◆ YOUR INSTRUCTIONS: Lines before the one containing "These guys share" are left out; return that line and every line after it exactly, through the end of the data below.

Stored dataset items
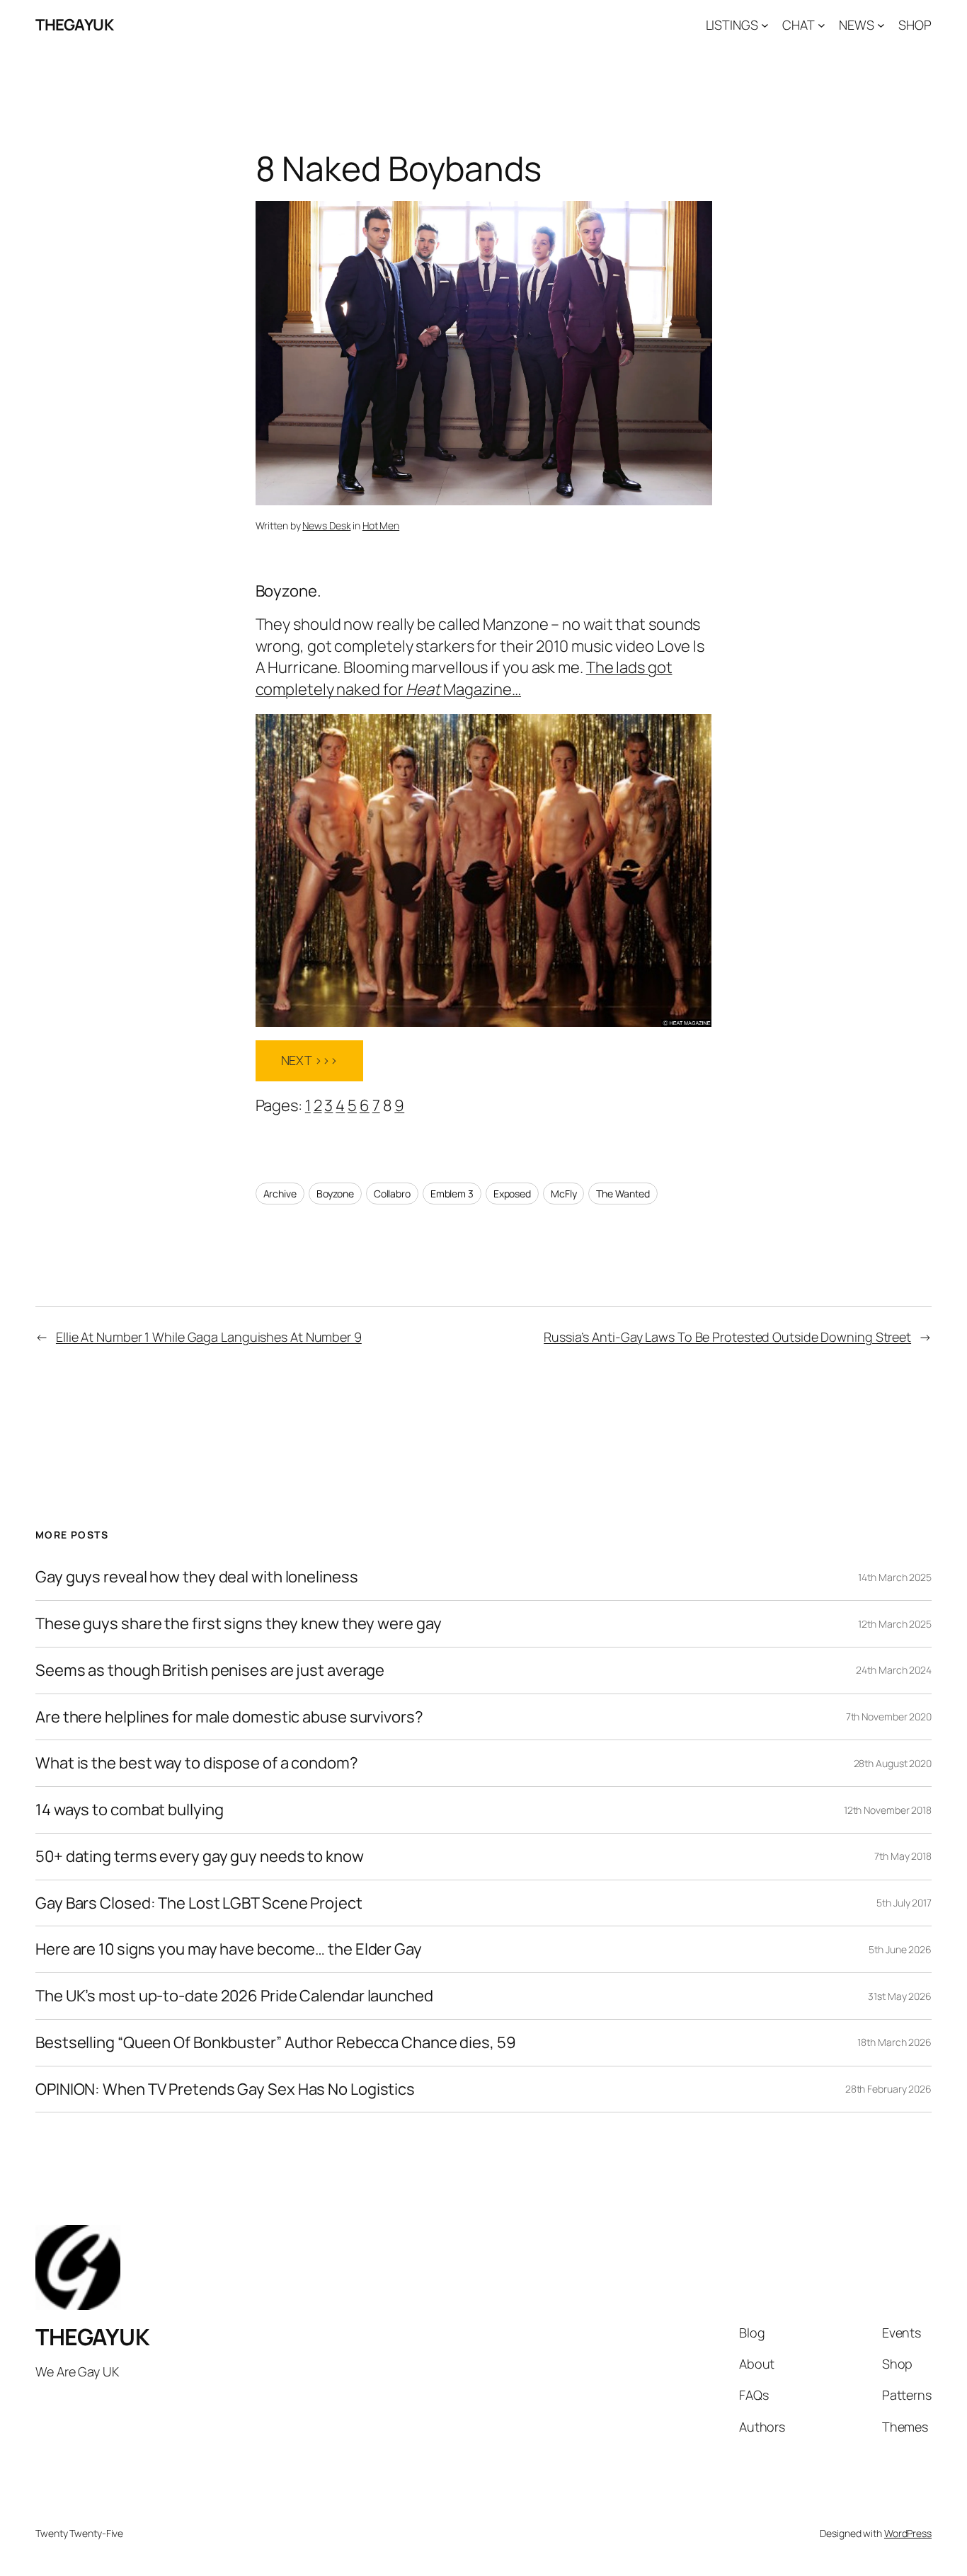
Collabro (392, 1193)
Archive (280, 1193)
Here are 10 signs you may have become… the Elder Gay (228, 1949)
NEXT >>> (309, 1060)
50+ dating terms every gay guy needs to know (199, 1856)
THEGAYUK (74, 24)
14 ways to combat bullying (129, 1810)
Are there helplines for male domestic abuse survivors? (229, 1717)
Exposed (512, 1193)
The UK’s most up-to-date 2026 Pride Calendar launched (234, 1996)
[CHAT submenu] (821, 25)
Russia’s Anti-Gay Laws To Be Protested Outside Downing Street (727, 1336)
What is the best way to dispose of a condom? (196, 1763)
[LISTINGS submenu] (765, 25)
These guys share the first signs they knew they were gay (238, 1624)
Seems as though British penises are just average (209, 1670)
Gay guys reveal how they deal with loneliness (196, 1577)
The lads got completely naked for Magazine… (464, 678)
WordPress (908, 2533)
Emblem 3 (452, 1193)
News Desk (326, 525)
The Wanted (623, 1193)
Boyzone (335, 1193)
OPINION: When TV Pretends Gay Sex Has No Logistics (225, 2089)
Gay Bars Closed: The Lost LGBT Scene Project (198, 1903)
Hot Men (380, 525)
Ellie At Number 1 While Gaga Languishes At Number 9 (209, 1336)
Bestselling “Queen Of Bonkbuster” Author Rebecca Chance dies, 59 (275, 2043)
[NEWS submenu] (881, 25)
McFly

◆ ANSWER SPACE:
These guys share the first signs they knew they were gay (238, 1624)
Seems as though British penises are just average (209, 1670)
Gay guys reveal how they deal with loneliness (196, 1577)
The lads got completely naked for Magazine… (464, 678)
WordPress (908, 2533)
Emblem 3 (452, 1193)
News Desk (326, 525)
The Wanted (623, 1193)
Boyzone (335, 1193)
OPINION: When TV Pretends Gay Sex Has No Logistics (225, 2089)
Gay Bars Closed: The Lost LGBT Scene Project (198, 1903)
Hot Men (380, 525)
Ellie At Number 1 While Gaga Languishes At Number 9 (209, 1336)
Bestselling “Queen Of Bonkbuster” Author Rebecca Chance dies, 59 (275, 2043)
[NEWS submenu] (881, 25)
McFly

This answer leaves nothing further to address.